SUPPLIED MATERIAL:
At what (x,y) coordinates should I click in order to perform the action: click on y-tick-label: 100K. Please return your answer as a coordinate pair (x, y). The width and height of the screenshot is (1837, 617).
---
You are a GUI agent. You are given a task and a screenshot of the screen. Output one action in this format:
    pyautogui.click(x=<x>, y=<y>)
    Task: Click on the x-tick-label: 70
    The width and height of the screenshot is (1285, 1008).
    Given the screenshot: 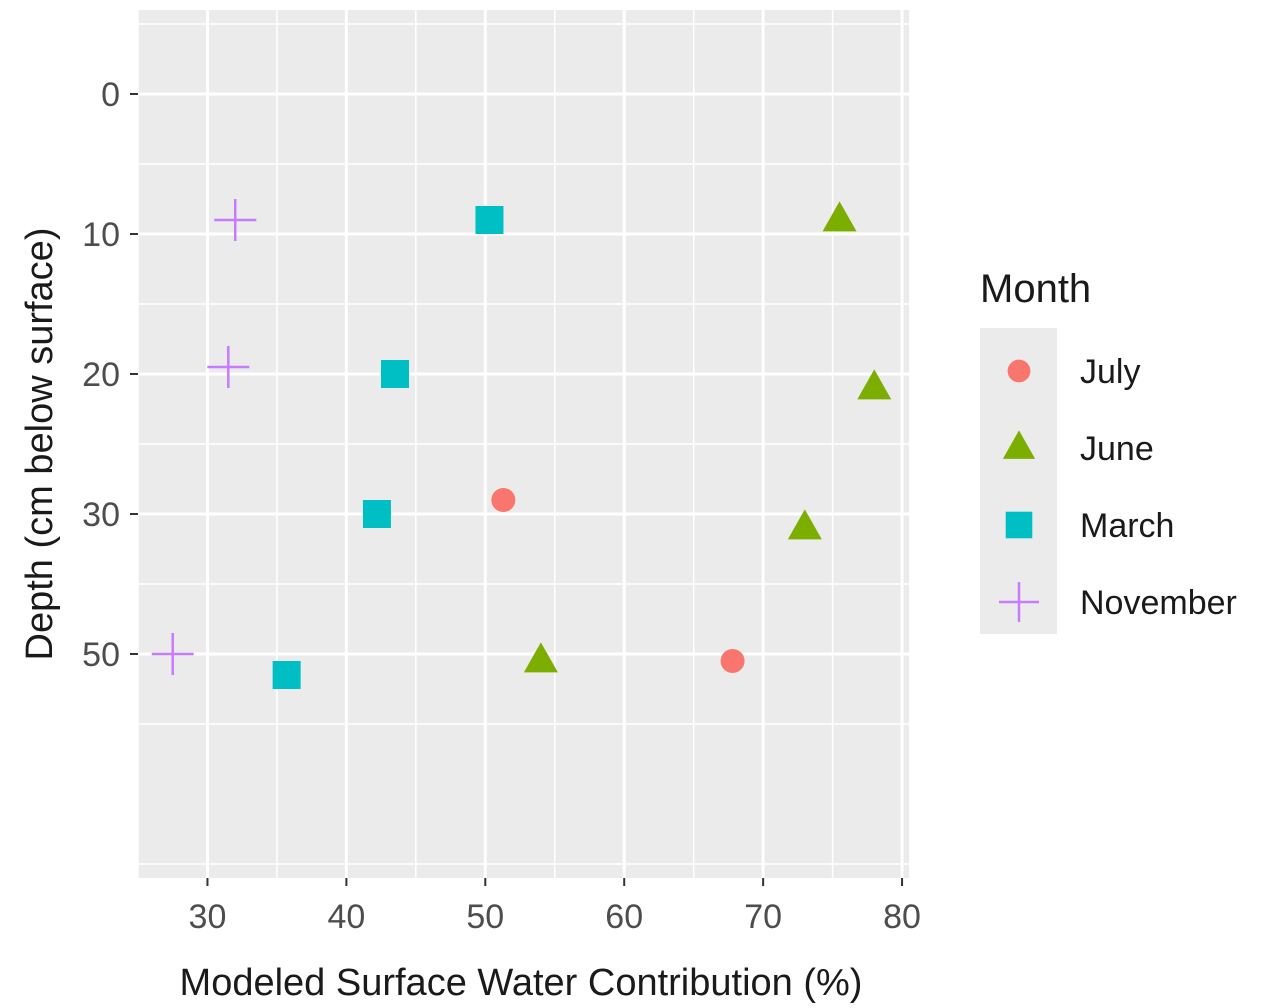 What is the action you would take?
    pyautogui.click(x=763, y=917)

HOW TO COMPLETE THIS TASK: Please pull out every line above that contains the word "width" and copy each one in full.

SOLUTION TO THE EXERCISE:
At what (x,y) coordinates should I click in order to perform the action: click on y-tick-label: 100K. Please return your answer as a coordinate pair (x, y). The width and height of the screenshot is (1837, 617).
    The width and height of the screenshot is (1285, 1008).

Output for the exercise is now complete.